● YOUR OBJECTIVE:
Here are some records; copy every line that holds the word "File".

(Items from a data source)
::::::::

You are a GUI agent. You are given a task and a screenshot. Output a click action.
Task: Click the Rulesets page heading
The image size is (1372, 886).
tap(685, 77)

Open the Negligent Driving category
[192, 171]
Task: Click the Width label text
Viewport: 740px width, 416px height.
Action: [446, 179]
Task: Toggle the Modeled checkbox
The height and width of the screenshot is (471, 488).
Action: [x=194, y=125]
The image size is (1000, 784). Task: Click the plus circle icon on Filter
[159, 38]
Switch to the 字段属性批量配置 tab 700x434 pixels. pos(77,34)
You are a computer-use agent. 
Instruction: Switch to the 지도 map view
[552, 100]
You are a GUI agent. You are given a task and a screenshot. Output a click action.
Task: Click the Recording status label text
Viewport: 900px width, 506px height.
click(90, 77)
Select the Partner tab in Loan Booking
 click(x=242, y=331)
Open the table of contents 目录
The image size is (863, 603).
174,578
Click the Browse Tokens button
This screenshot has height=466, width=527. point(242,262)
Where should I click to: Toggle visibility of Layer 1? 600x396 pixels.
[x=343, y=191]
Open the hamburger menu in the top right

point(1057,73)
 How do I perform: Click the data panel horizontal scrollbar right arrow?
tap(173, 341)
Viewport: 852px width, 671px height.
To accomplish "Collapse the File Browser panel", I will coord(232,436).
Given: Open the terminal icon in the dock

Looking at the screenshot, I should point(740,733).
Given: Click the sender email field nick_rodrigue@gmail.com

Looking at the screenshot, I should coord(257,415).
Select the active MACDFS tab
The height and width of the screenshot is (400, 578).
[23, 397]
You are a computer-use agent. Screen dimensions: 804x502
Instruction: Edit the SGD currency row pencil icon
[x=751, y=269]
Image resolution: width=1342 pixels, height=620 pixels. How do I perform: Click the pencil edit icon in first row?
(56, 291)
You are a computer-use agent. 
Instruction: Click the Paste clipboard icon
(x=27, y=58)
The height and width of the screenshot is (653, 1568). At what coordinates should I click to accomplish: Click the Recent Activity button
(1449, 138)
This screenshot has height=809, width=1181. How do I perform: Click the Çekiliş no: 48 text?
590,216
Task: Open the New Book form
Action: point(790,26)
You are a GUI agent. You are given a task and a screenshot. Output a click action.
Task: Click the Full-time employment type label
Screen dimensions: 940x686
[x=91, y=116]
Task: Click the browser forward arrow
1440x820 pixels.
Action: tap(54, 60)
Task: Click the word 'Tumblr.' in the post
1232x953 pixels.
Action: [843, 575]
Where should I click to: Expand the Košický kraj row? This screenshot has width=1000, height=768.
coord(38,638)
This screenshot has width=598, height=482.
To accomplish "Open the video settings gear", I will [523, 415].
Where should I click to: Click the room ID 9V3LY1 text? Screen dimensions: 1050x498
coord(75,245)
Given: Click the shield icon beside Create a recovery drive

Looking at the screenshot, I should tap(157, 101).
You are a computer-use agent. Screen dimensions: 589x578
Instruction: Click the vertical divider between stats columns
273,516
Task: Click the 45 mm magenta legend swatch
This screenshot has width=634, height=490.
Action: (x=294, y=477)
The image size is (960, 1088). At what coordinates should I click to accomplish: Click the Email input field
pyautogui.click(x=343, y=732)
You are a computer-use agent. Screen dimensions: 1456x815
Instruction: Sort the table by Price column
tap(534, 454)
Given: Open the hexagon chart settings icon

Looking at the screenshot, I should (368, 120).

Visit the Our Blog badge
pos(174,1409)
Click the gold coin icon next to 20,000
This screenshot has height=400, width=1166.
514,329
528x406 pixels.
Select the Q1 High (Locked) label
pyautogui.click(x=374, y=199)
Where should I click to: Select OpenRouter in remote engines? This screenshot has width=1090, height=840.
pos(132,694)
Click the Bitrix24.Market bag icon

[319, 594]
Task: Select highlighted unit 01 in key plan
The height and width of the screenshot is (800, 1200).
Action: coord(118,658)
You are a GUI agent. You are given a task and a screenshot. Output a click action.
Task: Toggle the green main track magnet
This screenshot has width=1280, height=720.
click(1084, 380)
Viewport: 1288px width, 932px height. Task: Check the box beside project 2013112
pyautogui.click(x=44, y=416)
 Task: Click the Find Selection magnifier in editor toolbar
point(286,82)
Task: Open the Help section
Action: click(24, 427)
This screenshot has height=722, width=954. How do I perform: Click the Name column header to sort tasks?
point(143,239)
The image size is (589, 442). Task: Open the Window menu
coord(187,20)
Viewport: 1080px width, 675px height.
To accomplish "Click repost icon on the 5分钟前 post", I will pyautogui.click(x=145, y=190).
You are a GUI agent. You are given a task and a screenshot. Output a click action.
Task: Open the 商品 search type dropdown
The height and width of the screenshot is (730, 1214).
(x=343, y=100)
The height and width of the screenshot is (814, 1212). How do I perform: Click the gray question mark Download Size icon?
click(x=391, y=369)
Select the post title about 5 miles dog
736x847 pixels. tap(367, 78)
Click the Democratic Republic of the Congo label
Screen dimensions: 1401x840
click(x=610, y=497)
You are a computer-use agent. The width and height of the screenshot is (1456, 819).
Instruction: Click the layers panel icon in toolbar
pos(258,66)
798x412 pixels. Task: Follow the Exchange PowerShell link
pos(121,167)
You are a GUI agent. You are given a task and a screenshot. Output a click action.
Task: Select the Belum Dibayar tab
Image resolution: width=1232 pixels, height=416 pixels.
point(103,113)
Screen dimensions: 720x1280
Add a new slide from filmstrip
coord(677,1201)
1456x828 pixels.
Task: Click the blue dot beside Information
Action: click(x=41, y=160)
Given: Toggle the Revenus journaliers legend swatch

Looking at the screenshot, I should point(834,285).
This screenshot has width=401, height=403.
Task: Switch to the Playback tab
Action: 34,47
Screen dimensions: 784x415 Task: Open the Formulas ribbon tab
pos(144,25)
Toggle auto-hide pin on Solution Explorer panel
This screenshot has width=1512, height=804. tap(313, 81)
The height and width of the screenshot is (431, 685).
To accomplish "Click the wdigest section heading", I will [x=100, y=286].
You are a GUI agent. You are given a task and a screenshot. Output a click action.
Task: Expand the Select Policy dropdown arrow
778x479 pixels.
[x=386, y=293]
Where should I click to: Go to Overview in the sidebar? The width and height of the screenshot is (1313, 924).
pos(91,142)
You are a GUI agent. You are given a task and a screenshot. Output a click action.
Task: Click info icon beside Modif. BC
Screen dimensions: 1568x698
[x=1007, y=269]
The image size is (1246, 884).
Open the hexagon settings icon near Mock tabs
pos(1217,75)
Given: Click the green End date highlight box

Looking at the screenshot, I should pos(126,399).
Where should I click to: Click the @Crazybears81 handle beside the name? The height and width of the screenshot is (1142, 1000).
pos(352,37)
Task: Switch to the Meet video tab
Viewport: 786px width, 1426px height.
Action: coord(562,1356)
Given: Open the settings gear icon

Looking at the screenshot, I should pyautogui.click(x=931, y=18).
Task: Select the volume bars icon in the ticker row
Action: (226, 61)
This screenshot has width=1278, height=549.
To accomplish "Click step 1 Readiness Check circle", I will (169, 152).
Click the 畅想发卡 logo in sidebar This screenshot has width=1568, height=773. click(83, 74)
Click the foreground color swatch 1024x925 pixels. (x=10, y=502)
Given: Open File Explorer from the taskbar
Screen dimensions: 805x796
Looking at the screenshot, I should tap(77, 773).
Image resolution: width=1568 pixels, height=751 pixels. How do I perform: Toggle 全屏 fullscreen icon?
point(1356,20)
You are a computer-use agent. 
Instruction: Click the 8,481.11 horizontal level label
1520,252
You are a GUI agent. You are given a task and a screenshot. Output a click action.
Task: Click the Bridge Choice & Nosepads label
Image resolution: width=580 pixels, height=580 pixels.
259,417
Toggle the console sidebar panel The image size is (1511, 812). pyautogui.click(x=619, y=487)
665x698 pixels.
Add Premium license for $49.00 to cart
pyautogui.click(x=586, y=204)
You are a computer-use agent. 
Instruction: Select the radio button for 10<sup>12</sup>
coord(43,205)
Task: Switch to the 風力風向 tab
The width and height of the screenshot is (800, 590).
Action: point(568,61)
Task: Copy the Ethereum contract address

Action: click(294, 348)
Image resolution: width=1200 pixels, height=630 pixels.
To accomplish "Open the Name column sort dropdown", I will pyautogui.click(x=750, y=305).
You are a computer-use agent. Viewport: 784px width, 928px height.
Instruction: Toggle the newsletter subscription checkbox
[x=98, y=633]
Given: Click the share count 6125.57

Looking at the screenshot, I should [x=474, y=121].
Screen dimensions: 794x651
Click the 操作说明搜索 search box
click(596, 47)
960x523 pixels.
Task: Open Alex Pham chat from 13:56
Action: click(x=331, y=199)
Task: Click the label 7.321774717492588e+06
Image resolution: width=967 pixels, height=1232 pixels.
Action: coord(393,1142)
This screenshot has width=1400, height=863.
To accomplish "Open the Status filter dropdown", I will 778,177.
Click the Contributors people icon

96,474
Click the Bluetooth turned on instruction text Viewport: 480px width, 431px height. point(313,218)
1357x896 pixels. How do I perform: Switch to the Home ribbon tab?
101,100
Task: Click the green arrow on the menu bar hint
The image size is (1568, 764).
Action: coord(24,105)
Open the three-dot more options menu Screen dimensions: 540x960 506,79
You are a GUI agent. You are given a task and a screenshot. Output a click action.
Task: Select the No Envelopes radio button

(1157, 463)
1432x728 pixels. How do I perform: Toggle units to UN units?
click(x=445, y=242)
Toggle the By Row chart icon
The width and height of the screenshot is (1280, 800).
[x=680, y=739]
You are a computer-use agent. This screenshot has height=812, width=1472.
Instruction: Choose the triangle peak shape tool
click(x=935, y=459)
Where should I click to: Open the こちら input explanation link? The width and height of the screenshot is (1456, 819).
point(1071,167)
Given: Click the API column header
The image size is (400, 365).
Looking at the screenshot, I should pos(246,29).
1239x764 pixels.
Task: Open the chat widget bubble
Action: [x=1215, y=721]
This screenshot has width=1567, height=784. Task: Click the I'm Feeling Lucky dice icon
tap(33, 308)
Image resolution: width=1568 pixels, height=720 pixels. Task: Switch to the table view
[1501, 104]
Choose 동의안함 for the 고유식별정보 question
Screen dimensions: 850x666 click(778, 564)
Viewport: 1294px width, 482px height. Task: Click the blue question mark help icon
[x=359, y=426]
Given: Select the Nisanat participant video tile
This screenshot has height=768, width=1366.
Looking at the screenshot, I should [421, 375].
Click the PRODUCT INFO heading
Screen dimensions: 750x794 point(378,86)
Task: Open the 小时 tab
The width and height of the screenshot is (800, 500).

::::::::

● SOLUTION TO THIS PROBLEM:
To accomplish "Collapse the File Browser panel", I will coord(232,436).
Given: Open File Explorer from the taskbar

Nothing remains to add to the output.